After calculating the best first guess of the water budget \(\mathbf{X_b}\), a post-filter is applied to enforce the water balance. In the section above, the best guess is from the simple weighted average method, so here, \(\mathbf{X_b} = \mathbf{X_{SW}}\). Aires (2014) derived a solution for determining the linear combination of variables that satisfies the water budget constraint, weighting the contribution such that variables with lower error variance received greater weight. This method partitions the water balance residuals among the four water cycle components according to their uncertainty.

\[\mathbf{X}_{OI} = \mathbf{K}_{PF}\cdot \mathbf{X}_{b}, \label{eq:OI}\]

where \(\mathbf{X}_{b}\) is our first guess solution, which in our case is the simple weighted average, and \(\mathbf{K}_{PF}\) is a 4 \(\times\) 4 post-filter matrix:

\[\label{eq:KPF} \mathbf{K}_{PF} = \mathbf{I} - \mathbf{B} \mathbf{G}^T \left ( \mathbf{G} \mathbf{B} \mathbf{G}^T \right )^{-1} \mathbf{G},\]

where \(\mathbf{I}\) is the 4 \(\times\) 4 identity matrix, and \(\mathbf{B}\) is the a priori error matrix of our simple weighted result. In this case, \(\mathbf{B}\) only contains diagonal terms, as errors are assumed to be independent from one another for each of the 4 water cycle components. (In the case where the errors are correlated, the matrix \(\mathbf{B}\) is the error covariance matrix.)

\[\mathbf{B} = \begin{bmatrix} \sigma_{P}^2 & 0 & 0 & 0 \\ 0 & \sigma_{E}^2 & 0 & 0 \\ 0 & 0 & \sigma_{\Delta S}^2 & 0 \\ 0 & 0 & 0 & \sigma_{R}^2 \\ \end{bmatrix}\]
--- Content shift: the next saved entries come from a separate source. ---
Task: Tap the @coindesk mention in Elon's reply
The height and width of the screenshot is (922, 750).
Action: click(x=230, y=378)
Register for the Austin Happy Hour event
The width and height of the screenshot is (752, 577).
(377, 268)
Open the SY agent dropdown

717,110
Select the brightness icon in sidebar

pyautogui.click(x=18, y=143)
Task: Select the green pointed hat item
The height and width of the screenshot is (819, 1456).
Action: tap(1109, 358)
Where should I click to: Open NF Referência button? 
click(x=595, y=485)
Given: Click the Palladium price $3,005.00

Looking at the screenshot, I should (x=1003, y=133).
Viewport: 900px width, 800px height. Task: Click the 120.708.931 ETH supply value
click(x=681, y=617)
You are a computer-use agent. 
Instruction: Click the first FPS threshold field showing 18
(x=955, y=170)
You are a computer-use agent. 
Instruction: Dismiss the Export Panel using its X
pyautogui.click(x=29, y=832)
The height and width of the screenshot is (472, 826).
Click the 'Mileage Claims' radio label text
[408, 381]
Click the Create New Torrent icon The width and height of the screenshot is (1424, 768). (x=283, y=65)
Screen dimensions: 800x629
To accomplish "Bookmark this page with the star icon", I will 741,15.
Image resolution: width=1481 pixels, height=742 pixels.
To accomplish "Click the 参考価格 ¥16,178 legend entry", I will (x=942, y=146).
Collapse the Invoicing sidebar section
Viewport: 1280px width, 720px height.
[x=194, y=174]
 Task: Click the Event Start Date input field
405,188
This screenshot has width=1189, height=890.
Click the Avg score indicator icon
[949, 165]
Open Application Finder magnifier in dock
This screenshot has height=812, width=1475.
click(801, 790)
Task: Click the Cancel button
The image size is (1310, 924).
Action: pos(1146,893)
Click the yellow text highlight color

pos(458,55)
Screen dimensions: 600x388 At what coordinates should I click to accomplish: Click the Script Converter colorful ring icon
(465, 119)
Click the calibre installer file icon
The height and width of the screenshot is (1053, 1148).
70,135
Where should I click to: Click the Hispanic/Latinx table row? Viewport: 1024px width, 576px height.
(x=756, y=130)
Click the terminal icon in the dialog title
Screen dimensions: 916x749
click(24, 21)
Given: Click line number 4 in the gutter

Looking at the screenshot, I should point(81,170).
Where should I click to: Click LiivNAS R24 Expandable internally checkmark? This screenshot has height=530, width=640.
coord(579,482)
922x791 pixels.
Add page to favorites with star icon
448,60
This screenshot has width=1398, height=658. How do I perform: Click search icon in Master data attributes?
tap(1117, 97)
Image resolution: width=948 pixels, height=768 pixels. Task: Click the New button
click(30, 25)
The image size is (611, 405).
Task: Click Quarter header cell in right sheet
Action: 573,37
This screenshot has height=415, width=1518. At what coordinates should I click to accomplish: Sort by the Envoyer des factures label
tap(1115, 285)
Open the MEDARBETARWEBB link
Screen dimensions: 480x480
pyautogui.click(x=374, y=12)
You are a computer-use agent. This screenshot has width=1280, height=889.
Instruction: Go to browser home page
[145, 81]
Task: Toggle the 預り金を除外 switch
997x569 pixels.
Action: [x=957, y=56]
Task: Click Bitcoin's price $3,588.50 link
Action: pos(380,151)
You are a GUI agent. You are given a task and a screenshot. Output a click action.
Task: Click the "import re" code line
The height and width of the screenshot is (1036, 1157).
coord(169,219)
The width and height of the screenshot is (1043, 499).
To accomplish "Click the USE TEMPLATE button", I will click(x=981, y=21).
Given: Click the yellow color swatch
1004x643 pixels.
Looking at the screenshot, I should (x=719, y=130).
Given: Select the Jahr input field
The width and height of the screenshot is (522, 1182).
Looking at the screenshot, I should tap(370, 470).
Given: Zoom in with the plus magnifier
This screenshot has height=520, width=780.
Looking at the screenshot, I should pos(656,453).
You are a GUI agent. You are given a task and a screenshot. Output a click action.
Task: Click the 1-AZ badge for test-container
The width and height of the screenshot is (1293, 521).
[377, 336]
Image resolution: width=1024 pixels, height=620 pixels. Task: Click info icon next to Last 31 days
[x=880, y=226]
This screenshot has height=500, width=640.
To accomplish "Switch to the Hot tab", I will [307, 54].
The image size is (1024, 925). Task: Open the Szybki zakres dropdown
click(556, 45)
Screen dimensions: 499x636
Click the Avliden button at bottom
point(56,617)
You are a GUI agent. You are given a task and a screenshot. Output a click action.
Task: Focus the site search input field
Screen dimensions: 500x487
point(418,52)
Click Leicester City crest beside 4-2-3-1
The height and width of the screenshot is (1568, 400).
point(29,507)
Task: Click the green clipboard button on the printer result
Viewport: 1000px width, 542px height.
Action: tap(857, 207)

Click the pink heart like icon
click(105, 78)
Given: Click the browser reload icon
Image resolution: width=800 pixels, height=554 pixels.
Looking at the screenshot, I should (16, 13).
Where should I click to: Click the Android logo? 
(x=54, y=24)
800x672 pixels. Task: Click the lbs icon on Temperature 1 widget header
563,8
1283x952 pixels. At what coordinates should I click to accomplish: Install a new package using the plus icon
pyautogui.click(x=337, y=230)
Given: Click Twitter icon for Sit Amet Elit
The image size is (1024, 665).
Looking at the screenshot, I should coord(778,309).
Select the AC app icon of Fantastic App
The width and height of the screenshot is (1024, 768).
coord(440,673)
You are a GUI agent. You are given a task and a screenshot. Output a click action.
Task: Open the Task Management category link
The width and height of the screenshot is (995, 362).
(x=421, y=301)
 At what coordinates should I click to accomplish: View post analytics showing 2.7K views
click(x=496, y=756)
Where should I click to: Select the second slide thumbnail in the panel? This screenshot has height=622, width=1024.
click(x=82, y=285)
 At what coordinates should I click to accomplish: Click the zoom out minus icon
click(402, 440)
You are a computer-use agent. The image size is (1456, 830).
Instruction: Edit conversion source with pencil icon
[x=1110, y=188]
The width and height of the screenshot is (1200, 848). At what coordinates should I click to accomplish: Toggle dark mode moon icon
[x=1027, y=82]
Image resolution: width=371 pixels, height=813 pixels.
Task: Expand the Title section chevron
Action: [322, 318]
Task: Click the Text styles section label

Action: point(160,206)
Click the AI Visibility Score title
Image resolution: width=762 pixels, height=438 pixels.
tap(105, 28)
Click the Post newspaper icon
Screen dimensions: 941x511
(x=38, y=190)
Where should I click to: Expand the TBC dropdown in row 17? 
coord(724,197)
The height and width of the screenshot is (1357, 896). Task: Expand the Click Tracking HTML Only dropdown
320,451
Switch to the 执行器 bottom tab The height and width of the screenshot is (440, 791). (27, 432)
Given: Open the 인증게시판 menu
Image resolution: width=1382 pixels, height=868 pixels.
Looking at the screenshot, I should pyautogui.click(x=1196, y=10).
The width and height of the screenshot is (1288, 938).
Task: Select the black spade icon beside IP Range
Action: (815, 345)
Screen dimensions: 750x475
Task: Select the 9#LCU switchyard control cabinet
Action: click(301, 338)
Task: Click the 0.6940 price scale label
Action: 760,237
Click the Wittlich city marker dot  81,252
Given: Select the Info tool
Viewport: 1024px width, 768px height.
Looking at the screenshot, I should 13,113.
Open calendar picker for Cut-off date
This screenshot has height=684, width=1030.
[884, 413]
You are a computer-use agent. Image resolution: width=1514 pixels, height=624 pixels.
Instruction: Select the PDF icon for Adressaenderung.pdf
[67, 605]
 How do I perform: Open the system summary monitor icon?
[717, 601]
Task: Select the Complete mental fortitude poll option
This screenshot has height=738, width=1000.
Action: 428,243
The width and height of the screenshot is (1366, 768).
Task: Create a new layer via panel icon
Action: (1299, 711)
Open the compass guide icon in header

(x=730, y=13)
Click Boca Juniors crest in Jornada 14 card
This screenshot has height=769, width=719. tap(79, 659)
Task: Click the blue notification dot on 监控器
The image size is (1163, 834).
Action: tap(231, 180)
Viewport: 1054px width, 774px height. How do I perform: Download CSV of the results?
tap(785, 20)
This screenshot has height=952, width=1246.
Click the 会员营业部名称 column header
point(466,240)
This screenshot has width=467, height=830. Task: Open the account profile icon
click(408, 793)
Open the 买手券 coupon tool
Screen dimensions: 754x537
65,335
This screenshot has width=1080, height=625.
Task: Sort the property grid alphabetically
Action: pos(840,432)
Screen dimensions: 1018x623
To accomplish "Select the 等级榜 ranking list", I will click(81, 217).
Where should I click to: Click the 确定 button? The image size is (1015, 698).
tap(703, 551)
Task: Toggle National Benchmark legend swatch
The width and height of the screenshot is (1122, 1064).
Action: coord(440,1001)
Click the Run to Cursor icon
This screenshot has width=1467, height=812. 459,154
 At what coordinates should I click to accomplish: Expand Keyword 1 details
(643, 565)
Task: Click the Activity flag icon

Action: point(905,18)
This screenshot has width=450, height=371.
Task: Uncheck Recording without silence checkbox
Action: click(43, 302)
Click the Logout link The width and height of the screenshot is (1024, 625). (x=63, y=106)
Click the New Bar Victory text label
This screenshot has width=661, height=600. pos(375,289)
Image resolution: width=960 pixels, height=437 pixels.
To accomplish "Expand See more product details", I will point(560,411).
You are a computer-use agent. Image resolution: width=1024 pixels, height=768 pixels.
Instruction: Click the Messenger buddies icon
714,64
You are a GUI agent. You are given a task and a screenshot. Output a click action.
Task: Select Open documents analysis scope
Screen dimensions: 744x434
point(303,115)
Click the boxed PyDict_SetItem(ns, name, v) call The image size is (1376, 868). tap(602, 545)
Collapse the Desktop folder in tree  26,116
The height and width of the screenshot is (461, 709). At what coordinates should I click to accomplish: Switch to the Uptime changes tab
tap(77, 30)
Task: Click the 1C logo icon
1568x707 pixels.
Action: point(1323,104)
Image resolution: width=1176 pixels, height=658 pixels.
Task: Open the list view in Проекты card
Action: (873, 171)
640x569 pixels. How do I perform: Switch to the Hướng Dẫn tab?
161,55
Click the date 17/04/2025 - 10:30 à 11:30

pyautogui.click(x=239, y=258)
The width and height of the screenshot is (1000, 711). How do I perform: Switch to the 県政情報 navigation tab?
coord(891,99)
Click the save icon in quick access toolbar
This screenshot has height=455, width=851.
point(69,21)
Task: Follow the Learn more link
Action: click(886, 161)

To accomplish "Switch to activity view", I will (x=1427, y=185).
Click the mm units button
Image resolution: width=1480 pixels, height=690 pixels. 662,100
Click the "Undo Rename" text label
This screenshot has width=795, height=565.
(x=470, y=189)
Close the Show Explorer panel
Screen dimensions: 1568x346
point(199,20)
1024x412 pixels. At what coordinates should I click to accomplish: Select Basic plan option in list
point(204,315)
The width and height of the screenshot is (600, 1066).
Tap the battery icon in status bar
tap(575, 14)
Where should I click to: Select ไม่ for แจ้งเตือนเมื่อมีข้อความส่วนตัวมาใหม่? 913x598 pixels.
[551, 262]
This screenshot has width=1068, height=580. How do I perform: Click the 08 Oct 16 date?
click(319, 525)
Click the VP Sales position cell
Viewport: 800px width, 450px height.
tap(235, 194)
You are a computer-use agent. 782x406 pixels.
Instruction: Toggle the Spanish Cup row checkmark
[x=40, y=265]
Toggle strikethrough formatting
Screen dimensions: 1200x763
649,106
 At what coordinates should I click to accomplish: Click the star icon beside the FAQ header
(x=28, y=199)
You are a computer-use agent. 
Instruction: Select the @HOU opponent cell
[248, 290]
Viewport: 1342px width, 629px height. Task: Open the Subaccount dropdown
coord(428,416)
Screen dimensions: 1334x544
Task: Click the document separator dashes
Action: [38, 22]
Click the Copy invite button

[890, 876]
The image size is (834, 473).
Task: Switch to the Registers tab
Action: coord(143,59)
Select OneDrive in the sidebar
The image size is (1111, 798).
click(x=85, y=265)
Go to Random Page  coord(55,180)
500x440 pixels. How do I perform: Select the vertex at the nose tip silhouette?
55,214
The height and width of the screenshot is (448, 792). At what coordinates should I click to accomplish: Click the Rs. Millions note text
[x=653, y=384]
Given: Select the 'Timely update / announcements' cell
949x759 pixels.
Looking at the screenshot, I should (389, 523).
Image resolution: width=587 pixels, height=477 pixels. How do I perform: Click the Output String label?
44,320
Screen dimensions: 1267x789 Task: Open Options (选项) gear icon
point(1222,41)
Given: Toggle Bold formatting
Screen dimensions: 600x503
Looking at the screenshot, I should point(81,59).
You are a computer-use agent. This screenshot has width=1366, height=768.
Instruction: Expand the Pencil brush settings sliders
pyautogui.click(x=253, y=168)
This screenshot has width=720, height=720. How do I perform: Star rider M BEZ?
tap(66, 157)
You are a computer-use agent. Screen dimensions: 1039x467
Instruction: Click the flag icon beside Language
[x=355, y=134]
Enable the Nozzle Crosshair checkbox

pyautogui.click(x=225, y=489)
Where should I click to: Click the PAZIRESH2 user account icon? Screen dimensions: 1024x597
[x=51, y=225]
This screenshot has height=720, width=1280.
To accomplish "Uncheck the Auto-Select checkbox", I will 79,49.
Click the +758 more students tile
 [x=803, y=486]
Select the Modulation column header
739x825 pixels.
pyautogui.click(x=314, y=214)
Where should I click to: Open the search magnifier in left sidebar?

As \(\mathbf{K}_{PF}\) is a 4\(\times\) 4 matrix, the post-filtering is simply performing a 4D linear transformation on our input matrix, the 4 \(\times\) 4 simple weighted estimate of WC components P, E, ΔS, and R. The post-correction matrix \(K_{PF}\) is not invertible. It belongs to a class of matrices called singular or degenerate. This means that it is not possible to determine the left-side of Equation \ref{eq:OI}, or that there are infinite possible solutions.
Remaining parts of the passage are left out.